Our Luz landau appears promptly on the scene, comfortably enclosed and inviting; and the ridiculous wagonette creeps up behind it, in apologetic and shamefaced comparison. The driver of the wagonette, however, a tough, grizzled old guide, is not shamefaced in the least, but grins broadly and contentedly as he sits there wrapped in his tarpaulin, wet and shiny under the steady rain. The landau soon hospitably receives the favored majority, and disappears into the mist up the street; and the remaining two of us turn to the wagonette,—and turning, involuntarily catch the infection of the old guide's grin. After all, there is a certain zest in discomfort; we clamber in and draw the rough robe around us, unfurl our complicated Cauterets umbrella, and agree that the truest policy is to make little of discomfort and much of its zest.

Old Membielle gathers the tarpaulin about his stool before us, chirrups toward the damp steam which symbolizes a horse, and we move off up the long, soppy street, past its houses and jails and grey bathing-penitentiary,—and out at last from Barèges. Out from Barèges, though into the vast unknown; and our spirits rise higher as the baleful spell of the spot is lifted and left behind.

V.

Barèges is the most convenient point for the ascent of the Pic du Midi de Bigorre. The baths lie almost at the foot of this mountain, and one can make the ascent in about four hours, and descending by another side rejoin the road to Bigorre at the village of Grip, beyond the col before us. We resign the ascent, of course, under stress of barometer; but this climb is assuredly one of the best worth making in the Pyrenees. The Pic is prominently seen from distant points everywhere through the region: it is visible from Pau, from the Maladetta, from the plain of Toulouse. Consequently these points must lie within its own ken. Its huge, shapely dome rises 9400 feet into the air, and standing as it does solitary and apart at the edge of the plain and not buried among rival summits, the view from the top has been solely criticised as too vast for detail and too high for exactness, and commands, it is said, a fifth of all France. The ascent is easy, there being little snow upon the path in the summer; there is a bridle-trail throughout, a small inn higher than half way, and an observatory now erected upon the summit.

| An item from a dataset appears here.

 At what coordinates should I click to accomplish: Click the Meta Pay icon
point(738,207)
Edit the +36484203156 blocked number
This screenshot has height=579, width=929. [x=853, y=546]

We are only intellectually cognizant of this Pic du Midi, however, as we jog on up toward the pass; for the driving fog curtains all the peaks, at times lifting so far as to show the nearer slopes and perhaps the hills ahead, but for the most part enfolding even the road and ourselves in its maudlin affection. We pull steadily on through the morning, over a good road and up through a still dreary region of moist, sparse turf and shaly slopes of slate and rock and profitless débris. The occupants of the landau, as they look down toward us at times from the turn next above, wave dry and encouraging greetings, through the open windows; and we wave back damper but equally encouraging greetings in return, having found that good spirits had fallen to us with unexpected and gratifying ease.

Altogether it has not been in the least a long morning, when we finally reach the crest of the Col du Tourmalet, 7100 feet in elevation, from which begins the descent toward the Campan Valley and Bigorre. This col is not loved by mountaineers during the winter; it is exposed to the full sweep of storms, and is one of the wild passes on which, as the local saying goes, "when the hurricane reigns the son does not tarry for the father nor the father for the son." Before the Route Thermale pushed its way over, it was but a foot-pass, wearisomely traversed in saddle or litter by infrequent travelers or by invalids sentenced to Barèges.

Just at the summit of the col, for a supreme minute, the clouds part at the rear, right and left, and roll away beneath, and we catch for once the long stretch of the desolate Valley of Bastan, with the windings of the road reaching backward and downward along the hills. It is over while we look; the fog writhes and twists down and all is greyness again.

The carriages slip rapidly down the other side, with all brakes set and forty hairbreadth margins recorded for the outer wheels; and, an hour from the col, we are safely at the hamlet of Grip, where the horses and we are doomed to a two hours' halt and a lunch. The first inn, irrationally placed in a patch of field apart from the main road, does not look attractive from the distance, and we drive on to the second. This one, while carefully non-committal in appearance, is at least on close terms with the road, and as there is no third, we cheer us with reminders of Laruns and descend.

It is a creaky little inn, facing a wet, cobbly yard and having the air of being retiring in disposition and somewhat surprised at the advent of visitors. The landlady is away, it appears, and we are received by her spouse, a mild-mannered old man who is not used to being a host in himself but resignedly assumes the burden. The lunch is promised for the near future. The horses are led off, the carriages covered to remain in the road, and the driver and the jovial guide turn to and help with the fire and stabling arrangements in a way which shows that they are entirely at home in the locality.